Understand care

Why home care matters in Kerala.

Kerala’s social progress has brought longer lives - and with them, new and complex needs around ageing, chronic illness, and long-term care that hospitals alone cannot meet.

The numbers

A growing, largely unmet need.

16.5%

of Kerala's population are senior citizens - the highest in India

35 : 100

projected over-60s per 100 working-age adults by 2030

54%

of elderly in Kerala live with one or more chronic diseases

68%

of health expenditure is out-of-pocket - the highest in India

2.7 lakh

bed-bound patients across Kerala needing long-term care

<2%

of Indians have access to structured home care

The challenge

A model state, facing new realities.

As Kerala undergoes rapid demographic and epidemiological transition, the need for compassionate, sustainable, community-oriented home care has become increasingly urgent.

A double-edged demographic transition

Declining fertility and increased longevity have produced a steadily ageing population. By 2030, Kerala is projected to have 35 persons over 60 for every 100 working-age adults - already 16.5% are senior citizens, the highest proportion in India.

Burden of chronic, life-limiting illness

54% of elderly individuals in Kerala live with one or more chronic diseases. These conditions are rarely curative, involving prolonged decline, persistent symptoms, and psychological distress that demand continuous home-based support.

Economic strain and health-related poverty

68% of total health expenditure in Kerala is out-of-pocket - the highest in India. Repeated hospital visits and prolonged admissions impose catastrophic financial burdens, especially on elderly households with fixed incomes.

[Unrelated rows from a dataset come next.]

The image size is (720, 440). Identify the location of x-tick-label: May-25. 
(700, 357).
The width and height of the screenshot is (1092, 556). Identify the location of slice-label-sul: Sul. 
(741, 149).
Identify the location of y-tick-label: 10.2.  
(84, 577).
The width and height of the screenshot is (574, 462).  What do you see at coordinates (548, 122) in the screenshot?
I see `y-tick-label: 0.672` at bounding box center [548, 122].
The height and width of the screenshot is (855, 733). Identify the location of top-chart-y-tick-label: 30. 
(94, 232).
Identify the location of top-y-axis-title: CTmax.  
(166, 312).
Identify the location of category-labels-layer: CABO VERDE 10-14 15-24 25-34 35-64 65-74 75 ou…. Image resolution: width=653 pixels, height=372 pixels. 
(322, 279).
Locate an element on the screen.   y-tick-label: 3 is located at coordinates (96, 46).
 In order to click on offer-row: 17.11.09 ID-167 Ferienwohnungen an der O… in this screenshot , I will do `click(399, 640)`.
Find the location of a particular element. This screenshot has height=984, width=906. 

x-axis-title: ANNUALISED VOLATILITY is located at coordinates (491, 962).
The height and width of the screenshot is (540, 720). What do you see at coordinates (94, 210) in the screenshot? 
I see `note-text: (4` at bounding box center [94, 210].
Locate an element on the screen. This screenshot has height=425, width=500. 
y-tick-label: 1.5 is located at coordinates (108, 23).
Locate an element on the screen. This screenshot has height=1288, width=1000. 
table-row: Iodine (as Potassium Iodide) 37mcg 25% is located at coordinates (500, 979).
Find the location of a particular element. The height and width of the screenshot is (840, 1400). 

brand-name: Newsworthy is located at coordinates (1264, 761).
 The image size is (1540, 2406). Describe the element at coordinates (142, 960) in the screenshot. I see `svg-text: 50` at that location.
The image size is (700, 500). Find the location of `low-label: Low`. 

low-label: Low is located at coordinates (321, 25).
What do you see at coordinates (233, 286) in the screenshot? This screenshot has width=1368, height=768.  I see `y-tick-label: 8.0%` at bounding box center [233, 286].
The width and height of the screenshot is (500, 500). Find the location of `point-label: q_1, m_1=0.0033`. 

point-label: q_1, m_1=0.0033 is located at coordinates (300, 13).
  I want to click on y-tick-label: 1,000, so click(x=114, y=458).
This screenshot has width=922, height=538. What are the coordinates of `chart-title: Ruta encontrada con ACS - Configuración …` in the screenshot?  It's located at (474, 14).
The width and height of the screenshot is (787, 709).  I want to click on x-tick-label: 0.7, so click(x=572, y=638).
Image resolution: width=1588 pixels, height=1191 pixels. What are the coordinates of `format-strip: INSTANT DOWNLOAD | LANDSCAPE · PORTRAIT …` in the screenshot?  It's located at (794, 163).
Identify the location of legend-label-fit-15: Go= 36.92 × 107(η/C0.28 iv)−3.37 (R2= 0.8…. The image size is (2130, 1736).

Isolation, migration, and caregiver distress

Migration has left many older adults living alone or with equally aged spouses. Chronic illness compounds isolation, while untrained caregivers - often elderly spouses - face burnout, declining health, and financial hardship.

The unmet need

Kerala has an estimated 2.7 lakh bed-bound and over 4 lakh home-bound individuals needing long-term care. In Ernakulam alone, ~68,000 are bed-bound and ~41,000 home-bound. Yet less than 2% of Indians have access to structured home care.

Kerala’s legacy - and its limitations

Kerala pioneered community-based home care, but most services operate only between 10am and 4pm - leaving patients without support during evenings, nights, weekends, and emergencies. The gap calls for round-the-clock, home-centred care.

An elderly patient's hands held in care

Less than 2% of Indians have access to structured home care. Arike is changing that, one home at a time.

Arike’s response

24/7, home-based, community-owned care.

The Arike model responds to these realities directly: round-the-clock home care coordinated through a central control room, a free care model that denies no one for cost, community ownership through trained neighbourhood volunteers, and a multidisciplinary team supported by technology. In 2025, this approach is estimated to have helped families avoid ₹13.01 crore in hospitalisation costs while keeping patients at home, with dignity.